# The input

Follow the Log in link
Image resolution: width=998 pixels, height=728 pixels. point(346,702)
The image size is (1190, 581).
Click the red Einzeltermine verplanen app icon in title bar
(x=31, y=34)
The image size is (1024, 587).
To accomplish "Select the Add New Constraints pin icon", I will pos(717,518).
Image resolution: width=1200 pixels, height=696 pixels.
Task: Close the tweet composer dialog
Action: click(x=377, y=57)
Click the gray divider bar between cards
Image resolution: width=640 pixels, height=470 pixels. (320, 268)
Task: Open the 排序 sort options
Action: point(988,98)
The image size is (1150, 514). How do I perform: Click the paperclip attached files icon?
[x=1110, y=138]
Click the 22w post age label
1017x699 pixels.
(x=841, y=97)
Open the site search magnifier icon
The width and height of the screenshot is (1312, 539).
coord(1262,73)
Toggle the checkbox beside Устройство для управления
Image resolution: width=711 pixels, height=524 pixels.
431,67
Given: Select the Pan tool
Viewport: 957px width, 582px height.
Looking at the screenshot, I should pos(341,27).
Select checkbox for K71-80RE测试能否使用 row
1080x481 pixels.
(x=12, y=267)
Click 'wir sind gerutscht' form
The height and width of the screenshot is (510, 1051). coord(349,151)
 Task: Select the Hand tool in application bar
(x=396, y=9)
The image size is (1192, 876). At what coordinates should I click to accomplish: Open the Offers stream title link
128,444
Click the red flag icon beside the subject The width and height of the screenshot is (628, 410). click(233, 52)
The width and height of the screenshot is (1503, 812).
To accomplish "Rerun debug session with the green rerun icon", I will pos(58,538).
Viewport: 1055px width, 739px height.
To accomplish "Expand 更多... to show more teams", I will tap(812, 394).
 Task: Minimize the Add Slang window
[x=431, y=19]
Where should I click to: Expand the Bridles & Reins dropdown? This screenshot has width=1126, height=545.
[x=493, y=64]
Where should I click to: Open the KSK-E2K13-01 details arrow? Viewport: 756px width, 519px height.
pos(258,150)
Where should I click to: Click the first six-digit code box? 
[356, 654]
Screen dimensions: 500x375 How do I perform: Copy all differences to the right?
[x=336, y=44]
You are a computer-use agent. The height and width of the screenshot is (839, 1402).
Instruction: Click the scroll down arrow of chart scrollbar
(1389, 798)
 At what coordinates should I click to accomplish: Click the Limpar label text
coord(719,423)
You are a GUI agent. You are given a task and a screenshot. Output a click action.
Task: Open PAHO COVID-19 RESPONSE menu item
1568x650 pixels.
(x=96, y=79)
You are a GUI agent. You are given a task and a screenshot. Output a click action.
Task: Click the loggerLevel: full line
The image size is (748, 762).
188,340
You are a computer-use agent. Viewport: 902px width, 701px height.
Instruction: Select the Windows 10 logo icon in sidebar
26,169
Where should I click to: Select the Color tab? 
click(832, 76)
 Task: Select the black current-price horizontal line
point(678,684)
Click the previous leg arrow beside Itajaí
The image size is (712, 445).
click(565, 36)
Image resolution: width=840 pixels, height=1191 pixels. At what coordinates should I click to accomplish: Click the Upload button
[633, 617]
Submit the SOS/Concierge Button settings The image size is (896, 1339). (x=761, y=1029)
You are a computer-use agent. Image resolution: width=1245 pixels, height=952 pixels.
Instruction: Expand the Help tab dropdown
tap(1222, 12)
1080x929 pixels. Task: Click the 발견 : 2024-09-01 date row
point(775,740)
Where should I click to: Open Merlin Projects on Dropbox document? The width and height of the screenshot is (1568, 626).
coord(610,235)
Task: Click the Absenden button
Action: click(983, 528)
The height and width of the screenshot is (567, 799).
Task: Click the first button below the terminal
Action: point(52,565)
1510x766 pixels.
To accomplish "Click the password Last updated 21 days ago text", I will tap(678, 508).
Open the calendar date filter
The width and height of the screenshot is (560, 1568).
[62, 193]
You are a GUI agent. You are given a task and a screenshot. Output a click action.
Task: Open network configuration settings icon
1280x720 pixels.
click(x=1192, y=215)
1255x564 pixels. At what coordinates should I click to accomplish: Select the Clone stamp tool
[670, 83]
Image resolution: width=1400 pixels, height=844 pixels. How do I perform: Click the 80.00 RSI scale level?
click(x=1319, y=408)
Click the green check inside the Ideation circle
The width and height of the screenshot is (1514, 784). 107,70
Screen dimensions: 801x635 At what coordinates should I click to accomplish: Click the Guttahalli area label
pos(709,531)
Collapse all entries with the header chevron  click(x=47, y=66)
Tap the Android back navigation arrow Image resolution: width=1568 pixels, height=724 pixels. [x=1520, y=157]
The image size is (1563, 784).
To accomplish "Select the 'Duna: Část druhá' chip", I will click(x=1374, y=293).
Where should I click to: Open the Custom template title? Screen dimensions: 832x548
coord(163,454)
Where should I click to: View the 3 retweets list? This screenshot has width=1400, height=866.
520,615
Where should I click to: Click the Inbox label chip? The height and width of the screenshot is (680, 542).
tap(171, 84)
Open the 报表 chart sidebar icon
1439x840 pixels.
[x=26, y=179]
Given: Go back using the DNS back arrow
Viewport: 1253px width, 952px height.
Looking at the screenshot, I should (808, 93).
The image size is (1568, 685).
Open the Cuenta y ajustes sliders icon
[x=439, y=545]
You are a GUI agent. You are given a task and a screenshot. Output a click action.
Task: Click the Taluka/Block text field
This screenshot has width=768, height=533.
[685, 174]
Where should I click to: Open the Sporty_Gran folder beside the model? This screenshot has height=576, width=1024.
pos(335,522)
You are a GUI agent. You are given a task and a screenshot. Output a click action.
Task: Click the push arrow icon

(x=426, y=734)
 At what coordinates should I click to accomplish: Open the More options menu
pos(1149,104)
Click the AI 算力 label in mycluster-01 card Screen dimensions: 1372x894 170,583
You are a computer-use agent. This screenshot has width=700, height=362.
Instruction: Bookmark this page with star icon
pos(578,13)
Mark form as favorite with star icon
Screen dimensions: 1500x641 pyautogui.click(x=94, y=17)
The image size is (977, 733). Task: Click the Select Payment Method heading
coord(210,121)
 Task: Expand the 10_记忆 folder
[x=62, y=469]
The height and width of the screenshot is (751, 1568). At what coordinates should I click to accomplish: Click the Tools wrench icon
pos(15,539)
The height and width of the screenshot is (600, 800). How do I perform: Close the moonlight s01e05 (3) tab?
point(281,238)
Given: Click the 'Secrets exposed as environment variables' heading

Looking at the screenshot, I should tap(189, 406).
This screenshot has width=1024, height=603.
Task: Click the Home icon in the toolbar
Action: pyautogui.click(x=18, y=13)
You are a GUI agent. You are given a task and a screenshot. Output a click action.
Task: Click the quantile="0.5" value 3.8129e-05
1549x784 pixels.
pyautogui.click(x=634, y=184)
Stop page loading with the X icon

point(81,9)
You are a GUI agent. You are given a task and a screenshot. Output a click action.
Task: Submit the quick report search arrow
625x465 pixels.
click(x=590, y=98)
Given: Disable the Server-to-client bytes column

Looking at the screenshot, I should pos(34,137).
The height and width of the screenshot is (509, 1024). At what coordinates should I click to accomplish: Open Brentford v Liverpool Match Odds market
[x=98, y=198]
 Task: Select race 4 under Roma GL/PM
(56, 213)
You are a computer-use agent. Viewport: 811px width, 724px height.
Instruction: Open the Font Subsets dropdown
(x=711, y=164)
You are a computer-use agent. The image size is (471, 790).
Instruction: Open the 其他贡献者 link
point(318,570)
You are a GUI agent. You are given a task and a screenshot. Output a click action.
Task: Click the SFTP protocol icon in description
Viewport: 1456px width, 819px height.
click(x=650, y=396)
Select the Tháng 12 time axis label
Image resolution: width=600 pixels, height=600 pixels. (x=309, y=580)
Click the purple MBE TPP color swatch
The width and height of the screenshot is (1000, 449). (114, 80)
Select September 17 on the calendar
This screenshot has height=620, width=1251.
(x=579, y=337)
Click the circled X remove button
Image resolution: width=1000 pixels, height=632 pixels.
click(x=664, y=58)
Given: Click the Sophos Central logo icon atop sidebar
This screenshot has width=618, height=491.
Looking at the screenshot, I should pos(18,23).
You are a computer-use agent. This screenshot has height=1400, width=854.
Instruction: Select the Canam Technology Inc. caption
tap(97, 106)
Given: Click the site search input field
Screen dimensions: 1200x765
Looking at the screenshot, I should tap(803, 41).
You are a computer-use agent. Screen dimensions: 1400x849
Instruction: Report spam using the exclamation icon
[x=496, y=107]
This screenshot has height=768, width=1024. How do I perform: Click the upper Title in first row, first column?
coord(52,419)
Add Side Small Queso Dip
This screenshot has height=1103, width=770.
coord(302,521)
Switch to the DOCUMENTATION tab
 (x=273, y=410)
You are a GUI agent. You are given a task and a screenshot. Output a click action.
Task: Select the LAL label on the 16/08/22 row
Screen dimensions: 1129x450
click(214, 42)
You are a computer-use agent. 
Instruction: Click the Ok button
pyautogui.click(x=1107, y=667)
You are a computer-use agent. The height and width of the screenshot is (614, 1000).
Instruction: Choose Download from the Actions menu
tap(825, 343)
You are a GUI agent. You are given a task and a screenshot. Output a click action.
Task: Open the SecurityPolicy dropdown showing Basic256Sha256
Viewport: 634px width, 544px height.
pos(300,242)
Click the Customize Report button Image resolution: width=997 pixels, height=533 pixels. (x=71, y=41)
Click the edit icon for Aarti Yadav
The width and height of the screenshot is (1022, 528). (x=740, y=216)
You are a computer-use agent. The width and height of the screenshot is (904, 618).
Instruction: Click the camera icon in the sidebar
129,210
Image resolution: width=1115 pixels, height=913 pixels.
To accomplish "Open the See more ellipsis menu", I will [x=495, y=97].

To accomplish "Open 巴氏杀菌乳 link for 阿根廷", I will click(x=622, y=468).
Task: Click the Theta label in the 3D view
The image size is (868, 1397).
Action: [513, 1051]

# Work item
The lines to reproduce run from the line containing "This screenshot has width=618, height=491." to the end of the listing; write them out exactly and add nothing.

# Written solution
This screenshot has width=618, height=491.
Looking at the screenshot, I should pos(18,23).
You are a computer-use agent. This screenshot has height=1400, width=854.
Instruction: Select the Canam Technology Inc. caption
tap(97, 106)
Given: Click the site search input field
Screen dimensions: 1200x765
Looking at the screenshot, I should tap(803, 41).
You are a computer-use agent. Screen dimensions: 1400x849
Instruction: Report spam using the exclamation icon
[x=496, y=107]
This screenshot has height=768, width=1024. How do I perform: Click the upper Title in first row, first column?
coord(52,419)
Add Side Small Queso Dip
This screenshot has height=1103, width=770.
coord(302,521)
Switch to the DOCUMENTATION tab
 (x=273, y=410)
You are a GUI agent. You are given a task and a screenshot. Output a click action.
Task: Select the LAL label on the 16/08/22 row
Screen dimensions: 1129x450
click(214, 42)
You are a computer-use agent. 
Instruction: Click the Ok button
pyautogui.click(x=1107, y=667)
You are a computer-use agent. The height and width of the screenshot is (614, 1000).
Instruction: Choose Download from the Actions menu
tap(825, 343)
You are a GUI agent. You are given a task and a screenshot. Output a click action.
Task: Open the SecurityPolicy dropdown showing Basic256Sha256
Viewport: 634px width, 544px height.
pos(300,242)
Click the Customize Report button Image resolution: width=997 pixels, height=533 pixels. (x=71, y=41)
Click the edit icon for Aarti Yadav
The width and height of the screenshot is (1022, 528). (x=740, y=216)
You are a computer-use agent. The width and height of the screenshot is (904, 618).
Instruction: Click the camera icon in the sidebar
129,210
Image resolution: width=1115 pixels, height=913 pixels.
To accomplish "Open the See more ellipsis menu", I will [x=495, y=97].

To accomplish "Open 巴氏杀菌乳 link for 阿根廷", I will click(x=622, y=468).
Task: Click the Theta label in the 3D view
The image size is (868, 1397).
Action: [513, 1051]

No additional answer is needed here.